**Task directions**
In your reply, print every line of the listing exactly and omit all images.
★ ★ ★ ★ ★
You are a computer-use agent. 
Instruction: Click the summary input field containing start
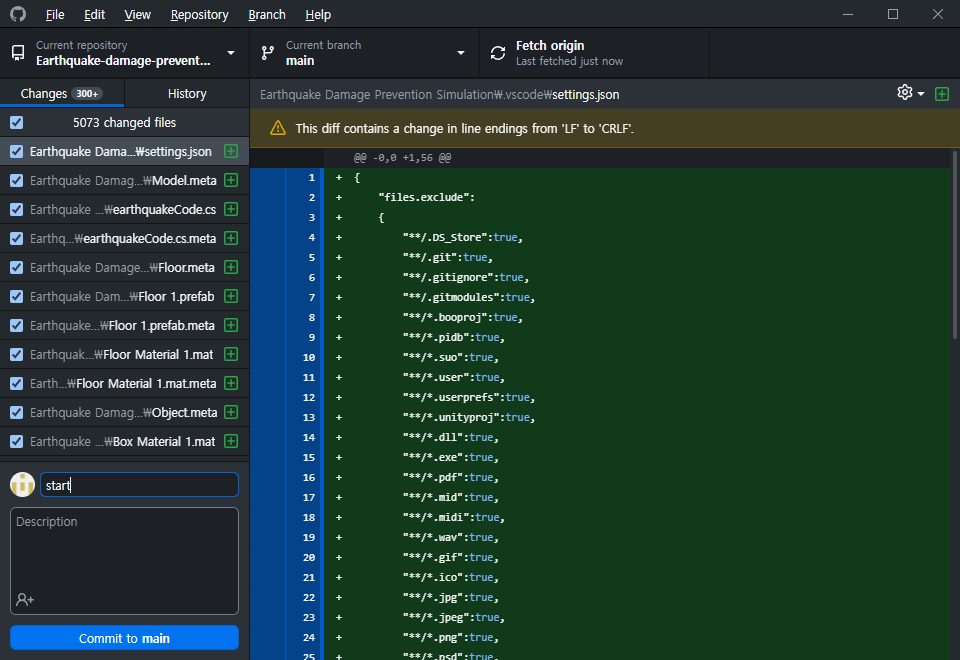point(139,484)
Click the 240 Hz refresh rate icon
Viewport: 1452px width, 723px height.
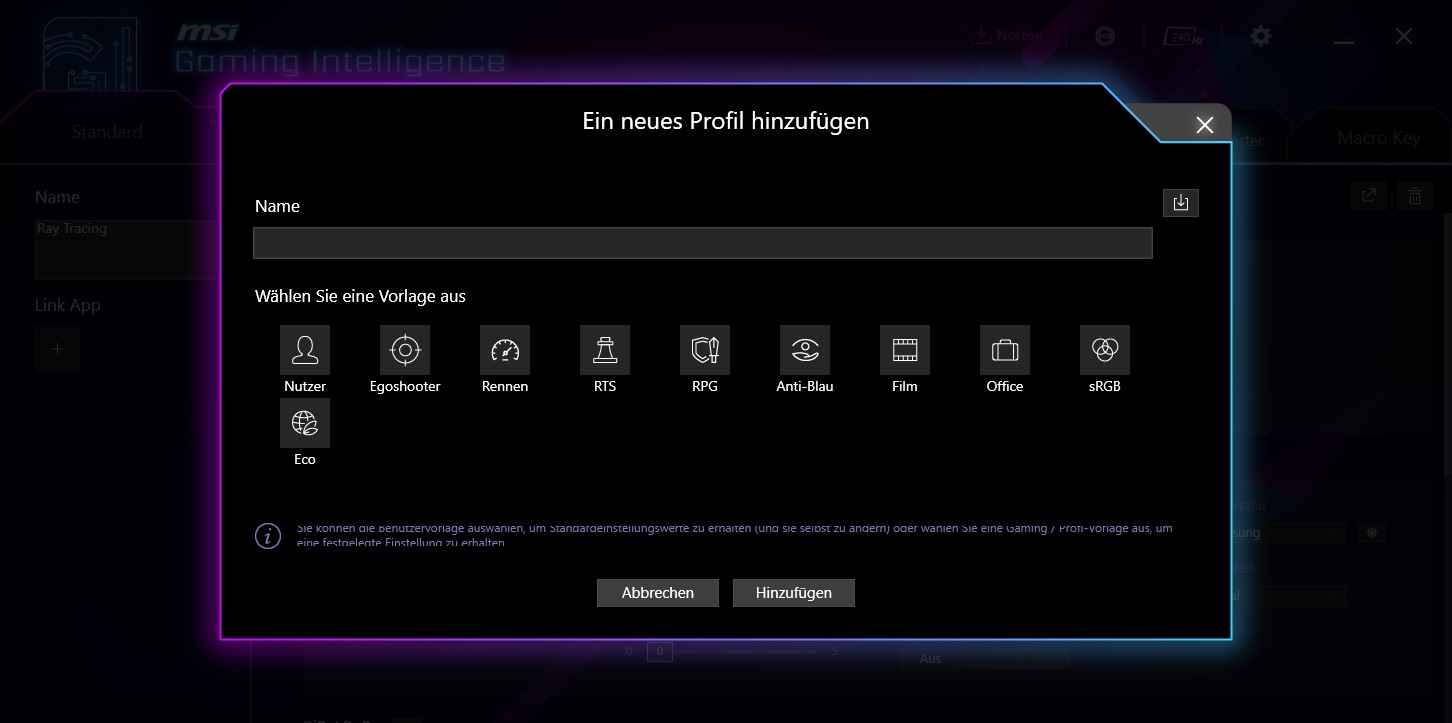coord(1182,36)
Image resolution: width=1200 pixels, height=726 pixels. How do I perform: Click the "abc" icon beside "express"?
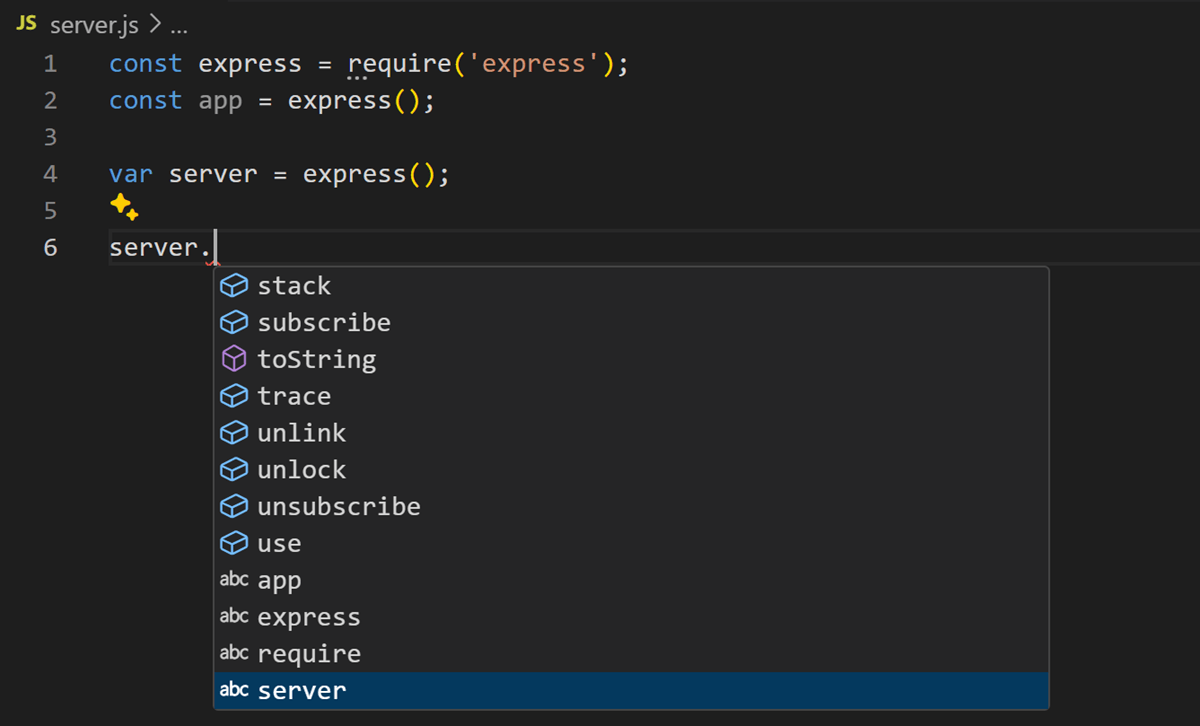coord(233,616)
★ ★ ★ ★ ★
**Solution to this problem**
You are a computer-use agent. 
Instruction: Click the summary input field containing start
point(139,484)
Click the 240 Hz refresh rate icon
Viewport: 1452px width, 723px height.
coord(1182,36)
Image resolution: width=1200 pixels, height=726 pixels. How do I perform: Click the "abc" icon beside "express"?
coord(233,616)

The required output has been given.